* **MATERIAL SUPPLIED**
○ ○ ○

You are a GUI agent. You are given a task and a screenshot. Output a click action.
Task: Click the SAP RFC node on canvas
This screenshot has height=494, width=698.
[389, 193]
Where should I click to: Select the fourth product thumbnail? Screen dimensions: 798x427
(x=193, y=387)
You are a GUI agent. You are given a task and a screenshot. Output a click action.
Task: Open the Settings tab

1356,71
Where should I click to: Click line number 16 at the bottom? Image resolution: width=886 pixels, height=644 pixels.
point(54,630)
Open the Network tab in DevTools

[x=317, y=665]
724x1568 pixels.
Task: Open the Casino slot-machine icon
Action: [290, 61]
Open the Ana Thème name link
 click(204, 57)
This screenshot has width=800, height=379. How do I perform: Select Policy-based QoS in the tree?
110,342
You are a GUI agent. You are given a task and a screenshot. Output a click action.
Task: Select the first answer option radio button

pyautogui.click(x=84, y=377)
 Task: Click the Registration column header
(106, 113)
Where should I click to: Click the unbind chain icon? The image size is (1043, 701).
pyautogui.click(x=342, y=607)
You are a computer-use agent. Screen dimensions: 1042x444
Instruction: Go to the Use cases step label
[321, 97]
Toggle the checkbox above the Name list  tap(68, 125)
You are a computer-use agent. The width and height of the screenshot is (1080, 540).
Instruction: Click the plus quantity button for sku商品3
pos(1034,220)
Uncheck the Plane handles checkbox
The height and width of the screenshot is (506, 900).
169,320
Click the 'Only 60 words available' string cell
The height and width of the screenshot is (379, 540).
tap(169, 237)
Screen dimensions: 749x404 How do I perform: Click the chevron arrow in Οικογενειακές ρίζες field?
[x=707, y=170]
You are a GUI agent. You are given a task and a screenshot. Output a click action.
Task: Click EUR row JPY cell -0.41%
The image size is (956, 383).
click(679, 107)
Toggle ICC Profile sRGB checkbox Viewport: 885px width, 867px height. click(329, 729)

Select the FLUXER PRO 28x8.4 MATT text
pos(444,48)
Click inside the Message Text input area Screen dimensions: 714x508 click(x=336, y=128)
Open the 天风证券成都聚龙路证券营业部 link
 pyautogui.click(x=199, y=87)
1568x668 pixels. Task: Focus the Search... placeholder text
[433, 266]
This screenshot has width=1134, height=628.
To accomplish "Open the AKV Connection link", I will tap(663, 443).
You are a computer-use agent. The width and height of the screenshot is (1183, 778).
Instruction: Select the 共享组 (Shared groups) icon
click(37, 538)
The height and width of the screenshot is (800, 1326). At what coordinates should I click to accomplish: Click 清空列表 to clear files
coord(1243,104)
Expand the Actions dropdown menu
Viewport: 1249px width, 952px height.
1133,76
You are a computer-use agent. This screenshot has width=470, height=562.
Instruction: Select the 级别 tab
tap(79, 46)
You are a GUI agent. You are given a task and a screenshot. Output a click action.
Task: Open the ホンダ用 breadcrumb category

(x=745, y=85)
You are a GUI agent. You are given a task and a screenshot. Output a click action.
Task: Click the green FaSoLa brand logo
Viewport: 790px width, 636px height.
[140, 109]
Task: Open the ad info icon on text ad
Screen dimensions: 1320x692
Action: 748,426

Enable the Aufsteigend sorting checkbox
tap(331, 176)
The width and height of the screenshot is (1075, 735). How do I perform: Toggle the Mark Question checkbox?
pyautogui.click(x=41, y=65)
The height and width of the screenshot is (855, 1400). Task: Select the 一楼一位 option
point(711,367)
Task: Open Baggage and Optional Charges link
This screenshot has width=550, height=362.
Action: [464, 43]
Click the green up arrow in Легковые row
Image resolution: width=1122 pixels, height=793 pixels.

○ ○ ○

* **YOUR GOAL**
Where the string "cell" occurs in a line of the listing, copy the line.

* **TASK RESPONSE**
Click the 'Only 60 words available' string cell
Task: Click EUR row JPY cell -0.41%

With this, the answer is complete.